In Job, God tells of much the same thing. God gives his hosts two long talks that, taken as a whole, have waters as their chief setting. However, while Odysseus makes explicit references to his struggles with the sea, God makes mostly allusions to his own struggles with the sea.
God starts his first speech to Job by asking Job where he was when God founded the earth, and he asks him if he had "ever reached the depths of the sea / and walked around there, exploring the abyss?"6
God is there at the beginning, of course. And God battles the seas back then, just as Odysseus battles them much later. In the Bible, the sea often "represents chaos and rebellion; it is the untamed part of creation," Professor Mitchell G. Reddish says.7 The sea, Professor Robert Luyster points out, "was felt as a threat to the established cosmic and social order."8
So before God creates heaven and earth, he must defeat the waters of chaos. He does so in the first verses of Genesis with his breath—his wind—as it sweeps over the waters and divides them, Luyster says:
. . . Yahweh, even before undertaking any direct, creative action, is present and exercising a restraining influence upon the surging, watery chaos. The wind of Yahweh is the ultimate expression of his power and supreme cosmic authority.9
This battle between God’s wind and chaos’s surging water is political.
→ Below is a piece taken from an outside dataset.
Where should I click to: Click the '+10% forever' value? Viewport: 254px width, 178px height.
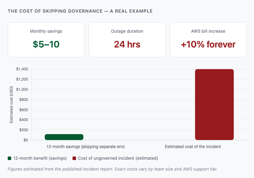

Just as Odysseus's eventual victory over the sea precedes his return as king of Ithaca, so also, Luyster says, "Yahweh's ability to contain and dominate the cosmic waters, the forces of chaos is the absolute prerequisite and surest sign of his divine kingship."10 Here are two of several biblical texts that relate God’s victory over the sea to God’s political standing on earth:
Lord God of Hosts, who is like you? Your strength and faithfulness, Lord, are all around you. You rule the raging of the sea, calming the turmoil of its waves. You crushed and slew the monster Rahab and scattered your enemies with your strong arm.11
The voice of the Lord echoes over the waters; the God of glory thunders; the Lord thunders over the mighty waters, the voice of the Lord in power, the voice of the Lord in majesty. . . . The Lord is king above the flood, the Lord has taken his royal seat as king for ever.12
Once God's victory over chaos makes him the earth's lord, his creation amounts to both the proof and the glory of his lordship.13
When alluding to these victories in Job, though, God moves in reverse order, starting with creation before moving back to his battle with chaos. God spends the better part of his first speech to Job talking about several creatures, all of them identifiable and found on the lands or in the skies of the natural world. But after an interlude consisting of Job's repentance, God takes up his second speech and spends the greater part of it talking about only two creatures, both of them sea monsters—or in the context of Job, water monsters.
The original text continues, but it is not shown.